Cushman’s comments came very close to what a writer in last week’s Solidarity caricatured (he described it as “especially obscene”) as: “Because of your selfish, and probably manufactured, concerns about antisemitism, you’re going to be complicit in policies that kill people; and if you’re prepared to do that ... maybe people were right to hate you in the first place?”

If Cushman didn’t go the whole way to complying with the “obscene” caricature, another Morning Star article did.

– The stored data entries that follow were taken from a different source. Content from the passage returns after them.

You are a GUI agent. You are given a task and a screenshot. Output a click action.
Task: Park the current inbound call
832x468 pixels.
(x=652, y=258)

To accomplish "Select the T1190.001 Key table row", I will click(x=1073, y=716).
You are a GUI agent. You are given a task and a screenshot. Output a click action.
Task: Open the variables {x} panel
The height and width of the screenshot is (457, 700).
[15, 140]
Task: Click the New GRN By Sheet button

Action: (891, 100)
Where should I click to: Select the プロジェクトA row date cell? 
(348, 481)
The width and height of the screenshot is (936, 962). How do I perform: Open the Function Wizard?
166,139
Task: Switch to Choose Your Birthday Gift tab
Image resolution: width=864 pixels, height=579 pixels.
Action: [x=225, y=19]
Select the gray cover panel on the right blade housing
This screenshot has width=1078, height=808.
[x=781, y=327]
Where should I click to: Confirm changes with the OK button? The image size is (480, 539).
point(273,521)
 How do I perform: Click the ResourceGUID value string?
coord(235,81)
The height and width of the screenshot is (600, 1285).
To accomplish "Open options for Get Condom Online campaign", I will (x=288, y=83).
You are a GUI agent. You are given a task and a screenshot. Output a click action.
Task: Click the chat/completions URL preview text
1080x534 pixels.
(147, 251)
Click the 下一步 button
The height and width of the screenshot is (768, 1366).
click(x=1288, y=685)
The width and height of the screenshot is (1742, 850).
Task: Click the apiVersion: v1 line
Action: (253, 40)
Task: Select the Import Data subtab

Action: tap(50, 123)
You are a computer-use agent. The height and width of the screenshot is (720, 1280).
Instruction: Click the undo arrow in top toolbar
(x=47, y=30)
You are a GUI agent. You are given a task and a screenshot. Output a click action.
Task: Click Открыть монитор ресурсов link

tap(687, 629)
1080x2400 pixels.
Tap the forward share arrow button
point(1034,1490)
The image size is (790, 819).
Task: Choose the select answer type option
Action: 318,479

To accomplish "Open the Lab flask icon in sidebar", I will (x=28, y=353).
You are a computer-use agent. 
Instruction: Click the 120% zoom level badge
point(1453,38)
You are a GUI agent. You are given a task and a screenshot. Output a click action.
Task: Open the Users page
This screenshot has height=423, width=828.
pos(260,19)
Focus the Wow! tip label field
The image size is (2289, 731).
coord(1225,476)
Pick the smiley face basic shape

In a quite extraordinary piece entitled “Rabbi Mirvis is overplaying his hand” followed by the strap-line “Voters are being asked to call the rabbi’s bluff in the face of increasingly unbelievable allegations – and this relentless politicking only threatens the safety of the Jewish community”, one Adam Lewinski launched into an attack on the entire British Jewish “leadership” (including the “far-right extremist Rabbi Jonathan Sacks”) who – according to Lewinski – have a “four-year history of anti-semitism smears directed at the party.”

Lewinski goes on to issue what I can only understand to be a threat towards all Jews in Britain: “They [Jewish leaders] are, in effect, playing a dangerous game of chicken with the electorate: explicitly asking them to place their faith in the word of official institutions purporting to represent the Jewish community over and above their hopes for a better country for themselves, their families and their children.”

If that’s not a demand to Jews (all Jews — not just the “leaders”) to shut up about antisemitism or risk antagonising the rest of the “electorate”, I don’t know what is.

And here’s a strange thing: although the Lewinski article appeared on the Morning Star website (and can still be read here), it never appeared in the print edition.

In June 2018, a writer in the Morning Star proclaimed “mainstream Jewish communities everywhere... appear unwilling to accept the connection between developing international anti-semitism (or anti-Israel sentiment) and Israel’s decades long … acts of barbarism”.

The article continued: “No amount of protestations about the symptoms of rising anti-semitism or anti-Israel sentiment in Britain and elsewhere will end the problem until its root cause — Israel’s criminal behaviour — is dealt with.”

Protests from two prominent (Jewish) CPB members (Mary Davis and Phil Katz) forced the paper to formally retract that too explicit and candid statement of what, in reality, they believe. Did Davis and/or Katz intervene again to prevent the Lewinski article appearing in print?